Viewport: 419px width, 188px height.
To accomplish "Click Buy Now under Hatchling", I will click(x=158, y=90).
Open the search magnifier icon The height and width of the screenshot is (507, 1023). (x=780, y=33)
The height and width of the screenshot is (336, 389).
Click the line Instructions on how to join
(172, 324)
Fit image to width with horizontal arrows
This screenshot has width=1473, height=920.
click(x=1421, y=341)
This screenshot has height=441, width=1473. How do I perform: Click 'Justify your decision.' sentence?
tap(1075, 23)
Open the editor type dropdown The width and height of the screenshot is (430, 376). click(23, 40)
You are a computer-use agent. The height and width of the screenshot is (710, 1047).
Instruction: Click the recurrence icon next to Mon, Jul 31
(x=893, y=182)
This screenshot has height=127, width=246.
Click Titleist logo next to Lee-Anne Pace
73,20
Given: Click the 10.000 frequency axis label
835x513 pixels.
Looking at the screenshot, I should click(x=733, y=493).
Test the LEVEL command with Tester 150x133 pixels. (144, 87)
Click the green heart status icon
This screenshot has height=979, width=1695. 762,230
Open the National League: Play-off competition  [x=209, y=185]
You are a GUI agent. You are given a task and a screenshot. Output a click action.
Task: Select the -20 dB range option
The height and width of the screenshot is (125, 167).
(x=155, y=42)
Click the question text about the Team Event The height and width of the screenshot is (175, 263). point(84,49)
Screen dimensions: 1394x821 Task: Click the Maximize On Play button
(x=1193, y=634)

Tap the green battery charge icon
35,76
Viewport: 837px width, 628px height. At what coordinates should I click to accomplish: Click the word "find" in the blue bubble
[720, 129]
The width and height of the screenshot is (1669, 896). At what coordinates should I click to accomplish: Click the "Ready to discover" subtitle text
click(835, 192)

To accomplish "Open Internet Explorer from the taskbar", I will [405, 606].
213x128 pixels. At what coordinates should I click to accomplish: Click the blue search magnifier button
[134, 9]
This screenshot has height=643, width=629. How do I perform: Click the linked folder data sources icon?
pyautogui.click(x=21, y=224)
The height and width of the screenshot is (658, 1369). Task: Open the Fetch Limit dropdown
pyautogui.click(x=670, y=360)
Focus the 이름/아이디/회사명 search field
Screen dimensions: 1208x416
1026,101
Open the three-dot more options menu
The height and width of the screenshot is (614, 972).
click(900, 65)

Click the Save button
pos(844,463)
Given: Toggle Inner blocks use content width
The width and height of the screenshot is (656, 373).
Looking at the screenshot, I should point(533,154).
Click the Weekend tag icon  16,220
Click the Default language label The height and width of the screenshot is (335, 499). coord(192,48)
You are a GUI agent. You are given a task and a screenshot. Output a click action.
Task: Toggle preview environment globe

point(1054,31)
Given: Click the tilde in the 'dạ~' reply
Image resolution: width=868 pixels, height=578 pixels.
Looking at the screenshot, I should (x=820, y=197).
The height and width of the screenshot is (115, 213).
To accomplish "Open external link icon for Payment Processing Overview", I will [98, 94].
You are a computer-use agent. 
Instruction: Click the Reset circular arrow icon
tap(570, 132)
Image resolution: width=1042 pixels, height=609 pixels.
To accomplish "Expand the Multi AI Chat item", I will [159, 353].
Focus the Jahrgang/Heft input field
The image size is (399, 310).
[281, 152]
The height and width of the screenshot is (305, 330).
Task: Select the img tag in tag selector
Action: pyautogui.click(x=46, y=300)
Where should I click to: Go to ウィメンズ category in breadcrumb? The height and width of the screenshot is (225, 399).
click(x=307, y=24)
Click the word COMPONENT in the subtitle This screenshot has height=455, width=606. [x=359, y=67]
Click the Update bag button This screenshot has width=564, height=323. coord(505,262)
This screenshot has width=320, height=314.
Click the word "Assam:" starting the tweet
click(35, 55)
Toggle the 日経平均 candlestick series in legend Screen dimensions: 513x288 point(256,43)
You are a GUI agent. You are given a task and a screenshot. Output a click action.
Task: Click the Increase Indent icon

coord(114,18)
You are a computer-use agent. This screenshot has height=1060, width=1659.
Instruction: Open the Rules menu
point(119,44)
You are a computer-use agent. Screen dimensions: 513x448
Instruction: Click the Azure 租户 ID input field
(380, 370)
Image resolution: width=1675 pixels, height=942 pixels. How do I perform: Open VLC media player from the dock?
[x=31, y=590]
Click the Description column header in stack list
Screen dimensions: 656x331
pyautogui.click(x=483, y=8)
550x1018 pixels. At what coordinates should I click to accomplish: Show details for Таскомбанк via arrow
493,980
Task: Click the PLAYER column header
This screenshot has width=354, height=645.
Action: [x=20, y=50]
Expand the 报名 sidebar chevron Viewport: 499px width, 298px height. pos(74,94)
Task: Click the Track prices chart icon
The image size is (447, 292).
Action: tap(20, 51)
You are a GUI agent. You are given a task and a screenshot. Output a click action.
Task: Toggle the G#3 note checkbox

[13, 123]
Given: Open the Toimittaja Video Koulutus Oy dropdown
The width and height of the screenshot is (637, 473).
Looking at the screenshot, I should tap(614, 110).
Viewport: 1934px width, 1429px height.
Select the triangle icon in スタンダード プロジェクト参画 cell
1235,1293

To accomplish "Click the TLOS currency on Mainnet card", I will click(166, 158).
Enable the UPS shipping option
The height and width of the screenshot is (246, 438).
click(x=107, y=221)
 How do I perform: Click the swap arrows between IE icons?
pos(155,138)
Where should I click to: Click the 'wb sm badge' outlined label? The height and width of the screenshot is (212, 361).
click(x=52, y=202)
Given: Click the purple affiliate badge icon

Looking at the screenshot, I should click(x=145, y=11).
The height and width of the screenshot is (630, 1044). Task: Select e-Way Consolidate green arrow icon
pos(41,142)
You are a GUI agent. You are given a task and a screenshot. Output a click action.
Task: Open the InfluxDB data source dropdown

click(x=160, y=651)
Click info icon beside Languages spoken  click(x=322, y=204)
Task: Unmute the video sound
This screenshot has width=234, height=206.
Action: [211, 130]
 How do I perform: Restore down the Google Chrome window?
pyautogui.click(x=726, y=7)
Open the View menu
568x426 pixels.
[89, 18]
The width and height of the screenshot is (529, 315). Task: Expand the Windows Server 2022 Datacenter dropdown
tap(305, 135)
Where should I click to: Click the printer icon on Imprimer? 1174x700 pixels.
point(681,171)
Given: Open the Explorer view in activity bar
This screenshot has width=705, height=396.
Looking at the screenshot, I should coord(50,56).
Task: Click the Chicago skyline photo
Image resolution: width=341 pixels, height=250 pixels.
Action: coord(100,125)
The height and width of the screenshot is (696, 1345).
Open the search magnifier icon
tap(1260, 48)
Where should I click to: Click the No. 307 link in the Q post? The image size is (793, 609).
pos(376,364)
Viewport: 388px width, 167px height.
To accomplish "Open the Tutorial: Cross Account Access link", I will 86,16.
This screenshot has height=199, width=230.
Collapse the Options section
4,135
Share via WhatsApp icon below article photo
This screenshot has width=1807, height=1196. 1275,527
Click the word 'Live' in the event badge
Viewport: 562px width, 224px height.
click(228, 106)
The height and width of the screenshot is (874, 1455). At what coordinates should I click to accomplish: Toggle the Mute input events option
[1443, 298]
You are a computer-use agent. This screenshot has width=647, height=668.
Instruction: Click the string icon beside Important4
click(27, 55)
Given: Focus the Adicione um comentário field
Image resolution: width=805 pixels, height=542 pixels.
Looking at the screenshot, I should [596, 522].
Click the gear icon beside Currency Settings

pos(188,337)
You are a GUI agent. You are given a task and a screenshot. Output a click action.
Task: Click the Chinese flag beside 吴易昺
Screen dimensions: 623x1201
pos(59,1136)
○ ○ ○ ○
Task statement :: Update these lines by replacing "recurrence icon" with "repeat icon" wherever it occurs, and leave everything else unchanged.

Output of the exercise ::
Viewport: 419px width, 188px height.
To accomplish "Click Buy Now under Hatchling", I will click(x=158, y=90).
Open the search magnifier icon The height and width of the screenshot is (507, 1023). (x=780, y=33)
The height and width of the screenshot is (336, 389).
Click the line Instructions on how to join
(172, 324)
Fit image to width with horizontal arrows
This screenshot has width=1473, height=920.
click(x=1421, y=341)
This screenshot has height=441, width=1473. How do I perform: Click 'Justify your decision.' sentence?
tap(1075, 23)
Open the editor type dropdown The width and height of the screenshot is (430, 376). click(23, 40)
You are a computer-use agent. The height and width of the screenshot is (710, 1047).
Instruction: Click the repeat icon next to Mon, Jul 31
(x=893, y=182)
This screenshot has height=127, width=246.
Click Titleist logo next to Lee-Anne Pace
73,20
Given: Click the 10.000 frequency axis label
835x513 pixels.
Looking at the screenshot, I should click(x=733, y=493).
Test the LEVEL command with Tester 150x133 pixels. (144, 87)
Click the green heart status icon
This screenshot has height=979, width=1695. 762,230
Open the National League: Play-off competition  [x=209, y=185]
You are a GUI agent. You are given a task and a screenshot. Output a click action.
Task: Select the -20 dB range option
The height and width of the screenshot is (125, 167).
(x=155, y=42)
Click the question text about the Team Event The height and width of the screenshot is (175, 263). point(84,49)
Screen dimensions: 1394x821 Task: Click the Maximize On Play button
(x=1193, y=634)

Tap the green battery charge icon
35,76
Viewport: 837px width, 628px height. At what coordinates should I click to accomplish: Click the word "find" in the blue bubble
[720, 129]
The width and height of the screenshot is (1669, 896). At what coordinates should I click to accomplish: Click the "Ready to discover" subtitle text
click(835, 192)

To accomplish "Open Internet Explorer from the taskbar", I will [405, 606].
213x128 pixels. At what coordinates should I click to accomplish: Click the blue search magnifier button
[134, 9]
This screenshot has height=643, width=629. How do I perform: Click the linked folder data sources icon?
pyautogui.click(x=21, y=224)
The height and width of the screenshot is (658, 1369). Task: Open the Fetch Limit dropdown
pyautogui.click(x=670, y=360)
Focus the 이름/아이디/회사명 search field
Screen dimensions: 1208x416
1026,101
Open the three-dot more options menu
The height and width of the screenshot is (614, 972).
click(900, 65)

Click the Save button
pos(844,463)
Given: Toggle Inner blocks use content width
The width and height of the screenshot is (656, 373).
Looking at the screenshot, I should point(533,154).
Click the Weekend tag icon  16,220
Click the Default language label The height and width of the screenshot is (335, 499). coord(192,48)
You are a GUI agent. You are given a task and a screenshot. Output a click action.
Task: Toggle preview environment globe

point(1054,31)
Given: Click the tilde in the 'dạ~' reply
Image resolution: width=868 pixels, height=578 pixels.
Looking at the screenshot, I should (x=820, y=197).
The height and width of the screenshot is (115, 213).
To accomplish "Open external link icon for Payment Processing Overview", I will [98, 94].
You are a computer-use agent. 
Instruction: Click the Reset circular arrow icon
tap(570, 132)
Image resolution: width=1042 pixels, height=609 pixels.
To accomplish "Expand the Multi AI Chat item", I will [159, 353].
Focus the Jahrgang/Heft input field
The image size is (399, 310).
[281, 152]
The height and width of the screenshot is (305, 330).
Task: Select the img tag in tag selector
Action: pyautogui.click(x=46, y=300)
Where should I click to: Go to ウィメンズ category in breadcrumb? The height and width of the screenshot is (225, 399).
click(x=307, y=24)
Click the word COMPONENT in the subtitle This screenshot has height=455, width=606. [x=359, y=67]
Click the Update bag button This screenshot has width=564, height=323. coord(505,262)
This screenshot has width=320, height=314.
Click the word "Assam:" starting the tweet
click(35, 55)
Toggle the 日経平均 candlestick series in legend Screen dimensions: 513x288 point(256,43)
You are a GUI agent. You are given a task and a screenshot. Output a click action.
Task: Click the Increase Indent icon

coord(114,18)
You are a computer-use agent. This screenshot has height=1060, width=1659.
Instruction: Open the Rules menu
point(119,44)
You are a computer-use agent. Screen dimensions: 513x448
Instruction: Click the Azure 租户 ID input field
(380, 370)
Image resolution: width=1675 pixels, height=942 pixels. How do I perform: Open VLC media player from the dock?
[x=31, y=590]
Click the Description column header in stack list
Screen dimensions: 656x331
pyautogui.click(x=483, y=8)
550x1018 pixels. At what coordinates should I click to accomplish: Show details for Таскомбанк via arrow
493,980
Task: Click the PLAYER column header
This screenshot has width=354, height=645.
Action: [x=20, y=50]
Expand the 报名 sidebar chevron Viewport: 499px width, 298px height. pos(74,94)
Task: Click the Track prices chart icon
The image size is (447, 292).
Action: tap(20, 51)
You are a GUI agent. You are given a task and a screenshot. Output a click action.
Task: Toggle the G#3 note checkbox

[13, 123]
Given: Open the Toimittaja Video Koulutus Oy dropdown
The width and height of the screenshot is (637, 473).
Looking at the screenshot, I should tap(614, 110).
Viewport: 1934px width, 1429px height.
Select the triangle icon in スタンダード プロジェクト参画 cell
1235,1293

To accomplish "Click the TLOS currency on Mainnet card", I will click(166, 158).
Enable the UPS shipping option
The height and width of the screenshot is (246, 438).
click(x=107, y=221)
 How do I perform: Click the swap arrows between IE icons?
pos(155,138)
Where should I click to: Click the 'wb sm badge' outlined label? The height and width of the screenshot is (212, 361).
click(x=52, y=202)
Given: Click the purple affiliate badge icon

Looking at the screenshot, I should click(x=145, y=11).
The height and width of the screenshot is (630, 1044). Task: Select e-Way Consolidate green arrow icon
pos(41,142)
You are a GUI agent. You are given a task and a screenshot. Output a click action.
Task: Open the InfluxDB data source dropdown

click(x=160, y=651)
Click info icon beside Languages spoken  click(x=322, y=204)
Task: Unmute the video sound
This screenshot has width=234, height=206.
Action: [211, 130]
 How do I perform: Restore down the Google Chrome window?
pyautogui.click(x=726, y=7)
Open the View menu
568x426 pixels.
[89, 18]
The width and height of the screenshot is (529, 315). Task: Expand the Windows Server 2022 Datacenter dropdown
tap(305, 135)
Where should I click to: Click the printer icon on Imprimer? 1174x700 pixels.
point(681,171)
Given: Open the Explorer view in activity bar
This screenshot has width=705, height=396.
Looking at the screenshot, I should coord(50,56).
Task: Click the Chicago skyline photo
Image resolution: width=341 pixels, height=250 pixels.
Action: coord(100,125)
The height and width of the screenshot is (696, 1345).
Open the search magnifier icon
tap(1260, 48)
Where should I click to: Click the No. 307 link in the Q post? The image size is (793, 609).
pos(376,364)
Viewport: 388px width, 167px height.
To accomplish "Open the Tutorial: Cross Account Access link", I will 86,16.
This screenshot has height=199, width=230.
Collapse the Options section
4,135
Share via WhatsApp icon below article photo
This screenshot has width=1807, height=1196. 1275,527
Click the word 'Live' in the event badge
Viewport: 562px width, 224px height.
click(228, 106)
The height and width of the screenshot is (874, 1455). At what coordinates should I click to accomplish: Toggle the Mute input events option
[1443, 298]
You are a computer-use agent. This screenshot has width=647, height=668.
Instruction: Click the string icon beside Important4
click(27, 55)
Given: Focus the Adicione um comentário field
Image resolution: width=805 pixels, height=542 pixels.
Looking at the screenshot, I should [596, 522].
Click the gear icon beside Currency Settings

pos(188,337)
You are a GUI agent. You are given a task and a screenshot. Output a click action.
Task: Click the Chinese flag beside 吴易昺
Screen dimensions: 623x1201
pos(59,1136)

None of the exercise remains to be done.